◆ Data records ◆

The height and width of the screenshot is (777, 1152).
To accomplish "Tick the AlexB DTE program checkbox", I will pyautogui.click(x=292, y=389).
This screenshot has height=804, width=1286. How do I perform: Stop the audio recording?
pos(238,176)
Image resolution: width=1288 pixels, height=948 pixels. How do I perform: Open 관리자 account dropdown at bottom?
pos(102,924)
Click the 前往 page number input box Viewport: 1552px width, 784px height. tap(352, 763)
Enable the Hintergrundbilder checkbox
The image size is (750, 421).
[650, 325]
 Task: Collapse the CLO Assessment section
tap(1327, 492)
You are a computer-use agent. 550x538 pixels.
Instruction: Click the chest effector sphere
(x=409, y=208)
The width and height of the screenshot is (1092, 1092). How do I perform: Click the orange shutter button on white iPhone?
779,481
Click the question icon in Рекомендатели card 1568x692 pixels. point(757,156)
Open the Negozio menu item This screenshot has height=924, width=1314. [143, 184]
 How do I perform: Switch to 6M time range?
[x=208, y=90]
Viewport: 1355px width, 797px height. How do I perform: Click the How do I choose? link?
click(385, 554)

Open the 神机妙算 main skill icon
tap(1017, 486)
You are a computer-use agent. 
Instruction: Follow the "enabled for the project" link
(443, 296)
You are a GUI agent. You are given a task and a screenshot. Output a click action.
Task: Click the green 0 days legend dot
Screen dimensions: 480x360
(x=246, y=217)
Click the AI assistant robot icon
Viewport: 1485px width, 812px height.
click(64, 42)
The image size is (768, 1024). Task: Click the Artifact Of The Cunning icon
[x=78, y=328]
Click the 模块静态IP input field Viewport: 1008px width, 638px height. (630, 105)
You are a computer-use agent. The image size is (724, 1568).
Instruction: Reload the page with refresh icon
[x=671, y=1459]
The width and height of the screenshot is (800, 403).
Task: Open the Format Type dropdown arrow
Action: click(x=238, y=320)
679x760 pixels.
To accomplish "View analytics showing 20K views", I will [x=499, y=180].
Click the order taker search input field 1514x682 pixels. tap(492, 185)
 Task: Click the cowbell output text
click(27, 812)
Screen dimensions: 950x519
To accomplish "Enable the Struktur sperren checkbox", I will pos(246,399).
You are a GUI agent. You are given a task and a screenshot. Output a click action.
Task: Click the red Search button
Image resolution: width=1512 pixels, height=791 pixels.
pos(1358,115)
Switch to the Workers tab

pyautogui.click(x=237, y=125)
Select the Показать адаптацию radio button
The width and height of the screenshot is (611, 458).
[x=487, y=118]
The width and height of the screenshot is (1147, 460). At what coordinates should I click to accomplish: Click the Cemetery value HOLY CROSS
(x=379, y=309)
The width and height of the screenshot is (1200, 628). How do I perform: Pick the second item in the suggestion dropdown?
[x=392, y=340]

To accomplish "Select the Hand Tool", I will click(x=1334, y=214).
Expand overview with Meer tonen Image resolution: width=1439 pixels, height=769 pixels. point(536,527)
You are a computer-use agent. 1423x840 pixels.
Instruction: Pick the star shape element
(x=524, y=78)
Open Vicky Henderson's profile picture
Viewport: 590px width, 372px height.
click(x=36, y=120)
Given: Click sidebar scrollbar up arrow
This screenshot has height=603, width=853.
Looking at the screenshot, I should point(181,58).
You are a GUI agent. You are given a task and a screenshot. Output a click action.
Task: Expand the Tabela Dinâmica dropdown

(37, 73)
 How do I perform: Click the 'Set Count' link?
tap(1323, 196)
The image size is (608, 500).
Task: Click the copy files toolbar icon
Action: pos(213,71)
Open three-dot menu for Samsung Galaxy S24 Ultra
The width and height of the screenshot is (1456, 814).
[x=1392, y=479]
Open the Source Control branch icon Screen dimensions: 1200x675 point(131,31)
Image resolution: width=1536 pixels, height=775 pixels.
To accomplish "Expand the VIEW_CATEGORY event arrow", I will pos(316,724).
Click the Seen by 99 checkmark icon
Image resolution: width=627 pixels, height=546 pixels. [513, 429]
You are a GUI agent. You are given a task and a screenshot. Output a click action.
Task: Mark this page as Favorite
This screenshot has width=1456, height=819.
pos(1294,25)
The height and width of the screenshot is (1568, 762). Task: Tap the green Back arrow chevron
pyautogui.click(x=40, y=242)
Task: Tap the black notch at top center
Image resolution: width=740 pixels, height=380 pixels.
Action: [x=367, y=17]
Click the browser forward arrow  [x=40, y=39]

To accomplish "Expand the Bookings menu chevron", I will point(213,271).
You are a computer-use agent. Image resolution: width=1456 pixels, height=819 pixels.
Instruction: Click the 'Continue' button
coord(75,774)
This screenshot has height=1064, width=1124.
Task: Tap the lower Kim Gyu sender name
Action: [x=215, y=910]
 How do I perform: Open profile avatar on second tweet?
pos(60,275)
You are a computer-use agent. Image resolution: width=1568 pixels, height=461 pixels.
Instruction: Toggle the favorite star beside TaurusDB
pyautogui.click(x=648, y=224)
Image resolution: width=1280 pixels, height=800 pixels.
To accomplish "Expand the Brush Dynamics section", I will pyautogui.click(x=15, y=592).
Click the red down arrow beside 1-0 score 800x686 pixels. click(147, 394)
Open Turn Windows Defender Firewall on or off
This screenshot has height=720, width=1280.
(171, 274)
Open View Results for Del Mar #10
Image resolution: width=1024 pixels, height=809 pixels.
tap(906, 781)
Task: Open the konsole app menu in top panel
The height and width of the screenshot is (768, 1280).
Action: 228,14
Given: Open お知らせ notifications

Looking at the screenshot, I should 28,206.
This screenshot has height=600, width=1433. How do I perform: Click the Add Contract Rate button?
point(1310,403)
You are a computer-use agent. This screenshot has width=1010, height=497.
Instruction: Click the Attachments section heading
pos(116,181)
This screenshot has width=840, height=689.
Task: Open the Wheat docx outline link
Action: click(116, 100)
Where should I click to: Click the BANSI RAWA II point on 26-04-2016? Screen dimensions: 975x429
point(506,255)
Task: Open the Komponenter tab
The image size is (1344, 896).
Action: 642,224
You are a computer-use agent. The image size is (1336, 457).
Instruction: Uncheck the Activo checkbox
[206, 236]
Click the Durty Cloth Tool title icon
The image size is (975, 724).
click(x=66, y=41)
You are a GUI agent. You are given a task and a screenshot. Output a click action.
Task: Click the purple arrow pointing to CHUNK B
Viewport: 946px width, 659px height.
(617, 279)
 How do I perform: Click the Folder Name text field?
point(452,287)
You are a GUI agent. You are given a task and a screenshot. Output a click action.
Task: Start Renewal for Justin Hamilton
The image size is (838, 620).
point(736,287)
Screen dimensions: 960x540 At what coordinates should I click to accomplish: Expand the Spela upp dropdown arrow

◆ Task instructions ◆
The records shown earlier should all be returned verbatim.

◆ Output for this exercise ◆
The height and width of the screenshot is (777, 1152).
To accomplish "Tick the AlexB DTE program checkbox", I will pyautogui.click(x=292, y=389).
This screenshot has height=804, width=1286. How do I perform: Stop the audio recording?
pos(238,176)
Image resolution: width=1288 pixels, height=948 pixels. How do I perform: Open 관리자 account dropdown at bottom?
pos(102,924)
Click the 前往 page number input box Viewport: 1552px width, 784px height. tap(352, 763)
Enable the Hintergrundbilder checkbox
The image size is (750, 421).
[650, 325]
 Task: Collapse the CLO Assessment section
tap(1327, 492)
You are a computer-use agent. 550x538 pixels.
Instruction: Click the chest effector sphere
(x=409, y=208)
The width and height of the screenshot is (1092, 1092). How do I perform: Click the orange shutter button on white iPhone?
779,481
Click the question icon in Рекомендатели card 1568x692 pixels. point(757,156)
Open the Negozio menu item This screenshot has height=924, width=1314. [143, 184]
 How do I perform: Switch to 6M time range?
[x=208, y=90]
Viewport: 1355px width, 797px height. How do I perform: Click the How do I choose? link?
click(385, 554)

Open the 神机妙算 main skill icon
tap(1017, 486)
You are a computer-use agent. 
Instruction: Follow the "enabled for the project" link
(443, 296)
You are a GUI agent. You are given a task and a screenshot. Output a click action.
Task: Click the green 0 days legend dot
Screen dimensions: 480x360
(x=246, y=217)
Click the AI assistant robot icon
Viewport: 1485px width, 812px height.
click(64, 42)
The image size is (768, 1024). Task: Click the Artifact Of The Cunning icon
[x=78, y=328]
Click the 模块静态IP input field Viewport: 1008px width, 638px height. (630, 105)
You are a computer-use agent. The image size is (724, 1568).
Instruction: Reload the page with refresh icon
[x=671, y=1459]
The width and height of the screenshot is (800, 403).
Task: Open the Format Type dropdown arrow
Action: click(x=238, y=320)
679x760 pixels.
To accomplish "View analytics showing 20K views", I will [x=499, y=180].
Click the order taker search input field 1514x682 pixels. tap(492, 185)
 Task: Click the cowbell output text
click(27, 812)
Screen dimensions: 950x519
To accomplish "Enable the Struktur sperren checkbox", I will pos(246,399).
You are a GUI agent. You are given a task and a screenshot. Output a click action.
Task: Click the red Search button
Image resolution: width=1512 pixels, height=791 pixels.
pos(1358,115)
Switch to the Workers tab

pyautogui.click(x=237, y=125)
Select the Показать адаптацию radio button
The width and height of the screenshot is (611, 458).
[x=487, y=118]
The width and height of the screenshot is (1147, 460). At what coordinates should I click to accomplish: Click the Cemetery value HOLY CROSS
(x=379, y=309)
The width and height of the screenshot is (1200, 628). How do I perform: Pick the second item in the suggestion dropdown?
[x=392, y=340]

To accomplish "Select the Hand Tool", I will click(x=1334, y=214).
Expand overview with Meer tonen Image resolution: width=1439 pixels, height=769 pixels. point(536,527)
You are a computer-use agent. 1423x840 pixels.
Instruction: Pick the star shape element
(x=524, y=78)
Open Vicky Henderson's profile picture
Viewport: 590px width, 372px height.
click(x=36, y=120)
Given: Click sidebar scrollbar up arrow
This screenshot has height=603, width=853.
Looking at the screenshot, I should point(181,58).
You are a GUI agent. You are given a task and a screenshot. Output a click action.
Task: Expand the Tabela Dinâmica dropdown

(37, 73)
 How do I perform: Click the 'Set Count' link?
tap(1323, 196)
The image size is (608, 500).
Task: Click the copy files toolbar icon
Action: pos(213,71)
Open three-dot menu for Samsung Galaxy S24 Ultra
The width and height of the screenshot is (1456, 814).
[x=1392, y=479]
Open the Source Control branch icon Screen dimensions: 1200x675 point(131,31)
Image resolution: width=1536 pixels, height=775 pixels.
To accomplish "Expand the VIEW_CATEGORY event arrow", I will pos(316,724).
Click the Seen by 99 checkmark icon
Image resolution: width=627 pixels, height=546 pixels. [513, 429]
You are a GUI agent. You are given a task and a screenshot. Output a click action.
Task: Mark this page as Favorite
This screenshot has width=1456, height=819.
pos(1294,25)
The height and width of the screenshot is (1568, 762). Task: Tap the green Back arrow chevron
pyautogui.click(x=40, y=242)
Task: Tap the black notch at top center
Image resolution: width=740 pixels, height=380 pixels.
Action: [x=367, y=17]
Click the browser forward arrow  [x=40, y=39]

To accomplish "Expand the Bookings menu chevron", I will point(213,271).
You are a computer-use agent. Image resolution: width=1456 pixels, height=819 pixels.
Instruction: Click the 'Continue' button
coord(75,774)
This screenshot has height=1064, width=1124.
Task: Tap the lower Kim Gyu sender name
Action: [x=215, y=910]
 How do I perform: Open profile avatar on second tweet?
pos(60,275)
You are a computer-use agent. Image resolution: width=1568 pixels, height=461 pixels.
Instruction: Toggle the favorite star beside TaurusDB
pyautogui.click(x=648, y=224)
Image resolution: width=1280 pixels, height=800 pixels.
To accomplish "Expand the Brush Dynamics section", I will pyautogui.click(x=15, y=592).
Click the red down arrow beside 1-0 score 800x686 pixels. click(147, 394)
Open Turn Windows Defender Firewall on or off
This screenshot has height=720, width=1280.
(171, 274)
Open View Results for Del Mar #10
Image resolution: width=1024 pixels, height=809 pixels.
tap(906, 781)
Task: Open the konsole app menu in top panel
The height and width of the screenshot is (768, 1280).
Action: 228,14
Given: Open お知らせ notifications

Looking at the screenshot, I should 28,206.
This screenshot has height=600, width=1433. How do I perform: Click the Add Contract Rate button?
point(1310,403)
You are a computer-use agent. This screenshot has width=1010, height=497.
Instruction: Click the Attachments section heading
pos(116,181)
This screenshot has width=840, height=689.
Task: Open the Wheat docx outline link
Action: click(116, 100)
Where should I click to: Click the BANSI RAWA II point on 26-04-2016? Screen dimensions: 975x429
point(506,255)
Task: Open the Komponenter tab
The image size is (1344, 896).
Action: 642,224
You are a computer-use agent. The image size is (1336, 457).
Instruction: Uncheck the Activo checkbox
[206, 236]
Click the Durty Cloth Tool title icon
The image size is (975, 724).
click(x=66, y=41)
You are a GUI agent. You are given a task and a screenshot. Output a click action.
Task: Click the purple arrow pointing to CHUNK B
Viewport: 946px width, 659px height.
(617, 279)
 How do I perform: Click the Folder Name text field?
point(452,287)
You are a GUI agent. You are given a task and a screenshot. Output a click action.
Task: Start Renewal for Justin Hamilton
The image size is (838, 620).
point(736,287)
Screen dimensions: 960x540 At what coordinates should I click to accomplish: Expand the Spela upp dropdown arrow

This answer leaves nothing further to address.